Ademais, a ordem pode ser concedida de ofício sempre que o Tribunal identificar flagrante constrangimento ilegal, independentemente de provocação da parte, em respeito à natureza tutelar e protetiva do habeas corpus.
- Duplo grau de jurisdição como direito fundamental
O duplo grau de jurisdição é garantia decorrente do devido processo legal e da ampla defesa, assegurando que toda decisão penal seja revista por instância superior. Sua observância não é mera faculdade administrativa, mas dever constitucional e convencional, previsto inclusive no art. 8.2.h da Convenção Americana sobre Direitos Humanos.
- Respeito à mulher advogada, à maternidade e à saúde dos profissionais
A atuação jurisdicional deve refletir, também, sensibilidade e respeito às condições pessoais dos advogados e advogadas que exercem a defesa técnica. É indispensável que se reconheça a situação especial da mulher advogada, sobretudo a gestante, cujas necessidades e limitações momentâneas demandam tratamento humanizado e consideração concreta no agendamento de atos processuais e no acesso ao tribunal.
Da mesma forma, a alteridade deve guiar a relação com profissionais que, por questões de saúde, estejam temporária ou permanentemente impedidos de atuar presencialmente. A compreensão dessas circunstâncias e a adoção de medidas compatíveis – como a facilitação do uso de meios virtuais ou ajustes procedimentais – não representam privilégio, mas sim a afirmação da dignidade da advocacia e do compromisso institucional com a ampla defesa.
Conclusão
Independentemente de qual dos nomes da lista sêxtupla venha a ser escolhido para integrar o Tribunal de Justiça de Goiás, a advocacia criminal espera que o futuro desembargador honre a confiança depositada pela classe e pela sociedade. Que sua atuação seja pautada pela defesa intransigente dos direitos e garantias individuais, pelo compromisso com a verdade e pela resistência a qualquer forma de arbítrio.

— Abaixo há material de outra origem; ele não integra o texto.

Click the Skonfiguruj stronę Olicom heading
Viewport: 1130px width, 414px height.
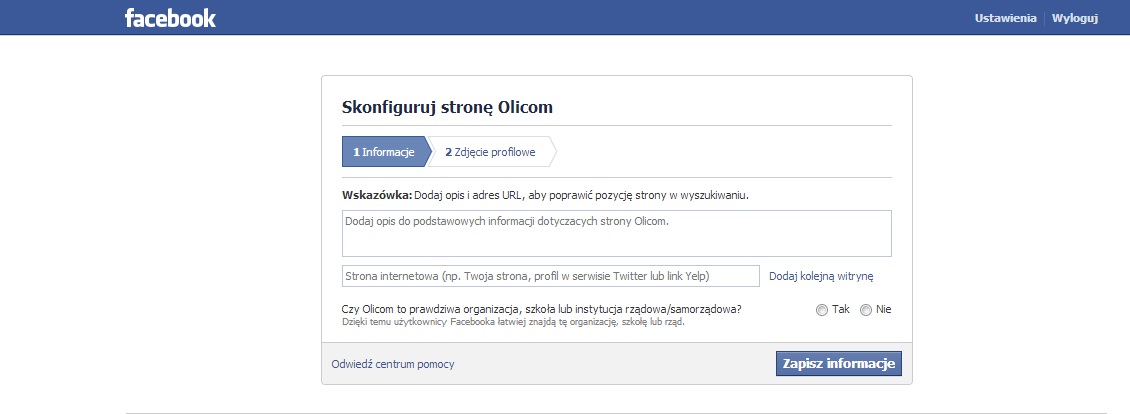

Que leve para o tribunal a sensibilidade adquirida na tribuna, a consciência de que cada processo carrega vidas e destinos, e a firmeza necessária para decidir com imparcialidade, técnica e coragem. Assim, o Quinto Constitucional continuará a cumprir sua missão de ser ponte entre a advocacia e a magistratura, assegurando que o exercício do poder jurisdicional se mantenha como instrumento de justiça e liberdade.
Referências
- FERRAJOLI, Luigi. Direito e Razão: teoria do garantismo penal. 3. ed. rev. São Paulo: Revista dos Tribunais, 2002.
- FERRAJOLI, Luigi. El principio de lesividad como garantía penal. Revista Nuevo Foro Penal, v. 8, n. 79, jul./dez. 2012, Universidad EAFIT, Medellín.
- IBÁÑEZ, Perfecto Andrés. Princípio de presunção de inocência e princípio de vitimização: uma convivência impossível. Revista Brasileira de Ciências Criminais, vol. 185, p. 85-100, nov. 2021.
- TARUFFO, Michele. Notas sobre a verdade no processo. In: Uma simples verdade: o juiz e a construção dos fatos. Trad. Vitor de Paula Ramos. São Paulo: Marcial Pons, 2012.
- BADARÓ, Gustavo Henrique. Epistemologia judiciária e prova penal. 2. ed. rev., atual. e ampl. São Paulo: Thomson Reuters Brasil, 2023.